• What you should do: Please give back the lines from the line containing "Where should I" through the end of the listing below, exactly as written and without pictures.

━━━ Input records

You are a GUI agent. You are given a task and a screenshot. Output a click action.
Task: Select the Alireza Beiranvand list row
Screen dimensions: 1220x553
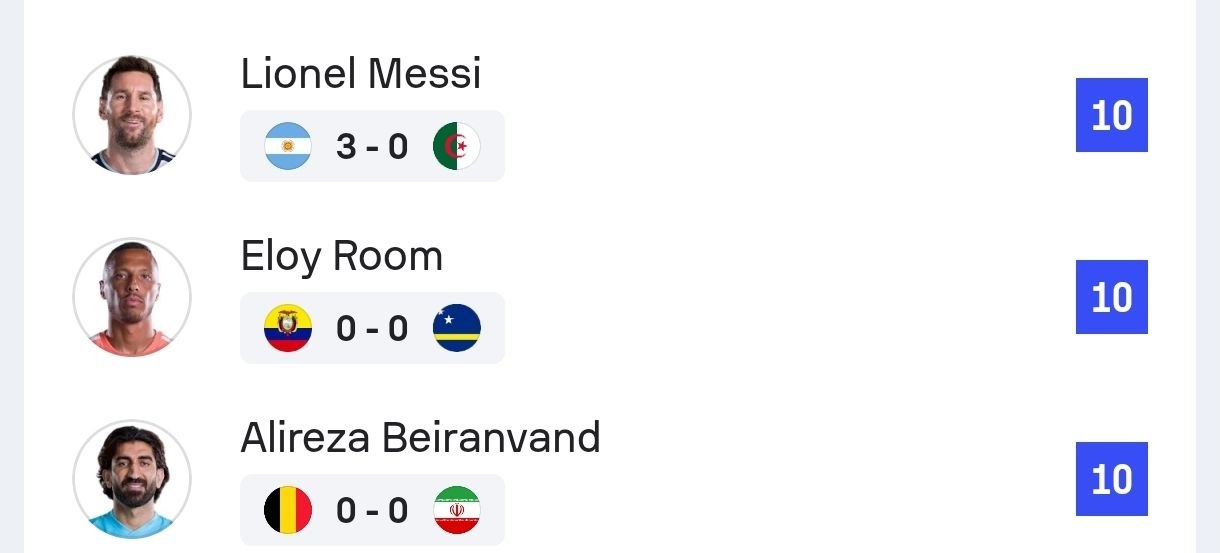pos(610,479)
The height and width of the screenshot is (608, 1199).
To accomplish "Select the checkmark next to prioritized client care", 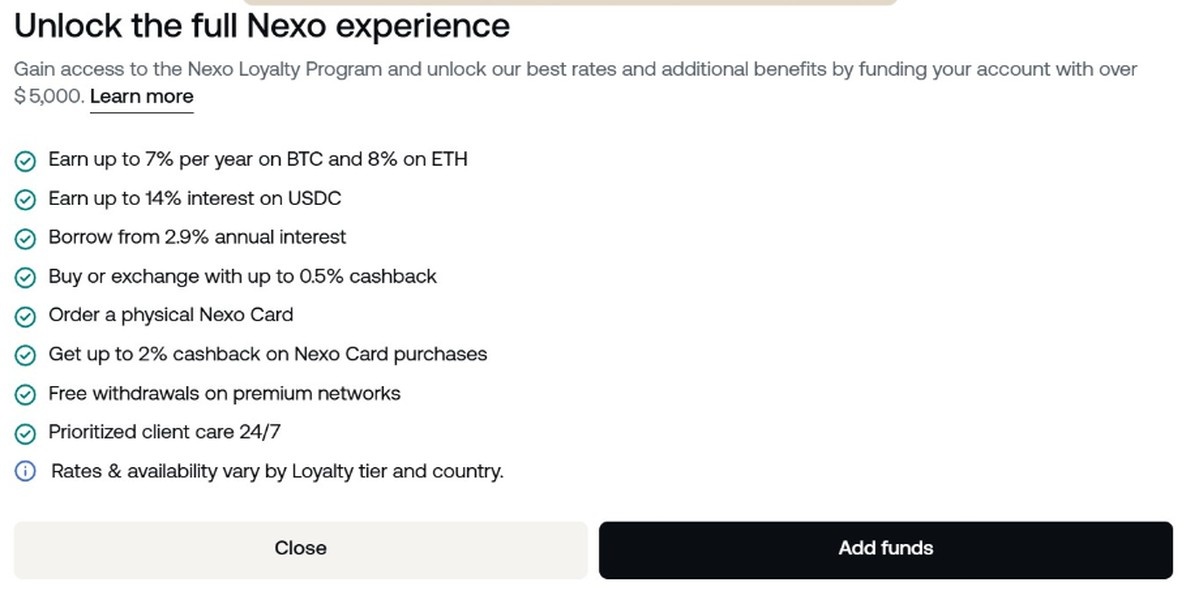I will (25, 433).
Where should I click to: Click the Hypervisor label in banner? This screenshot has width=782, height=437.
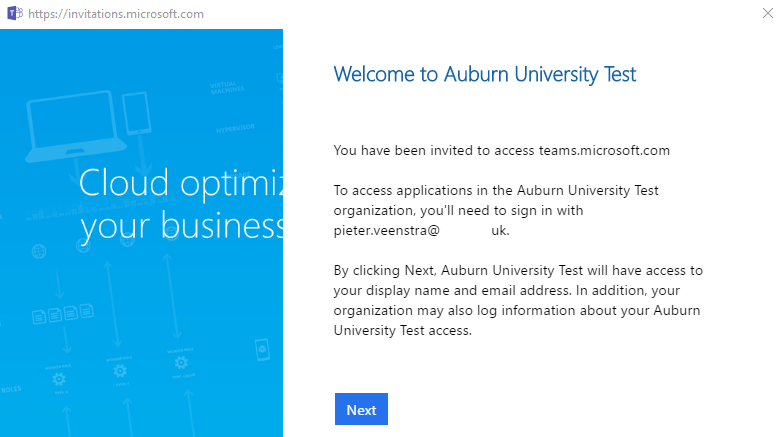pos(235,129)
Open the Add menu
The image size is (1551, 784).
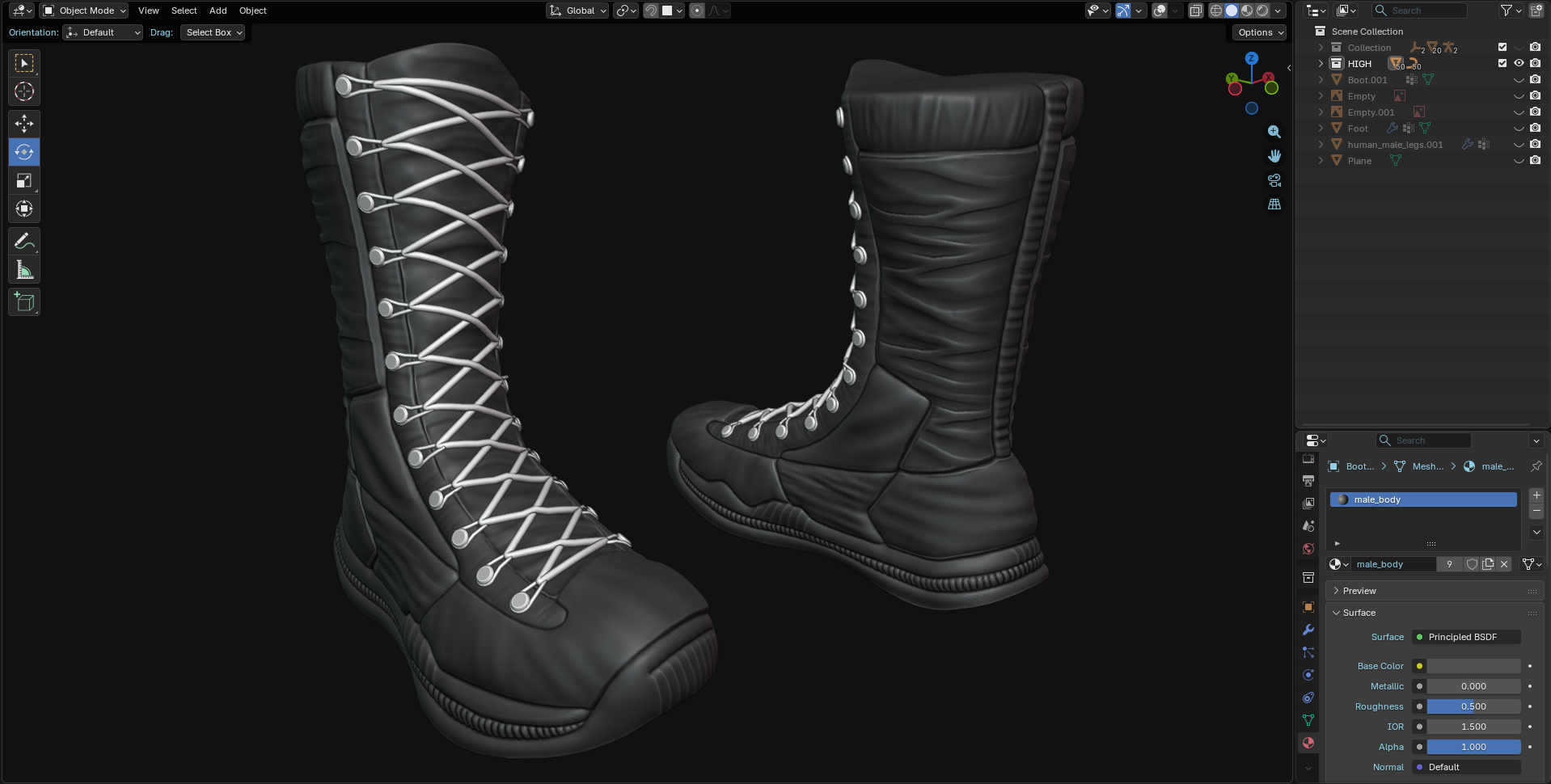(x=218, y=11)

━━━━━━

• Exercise output:
Where should I click to: Click the Hypervisor label in banner? This screenshot has width=782, height=437.
pos(235,129)
Open the Add menu
The image size is (1551, 784).
(x=218, y=11)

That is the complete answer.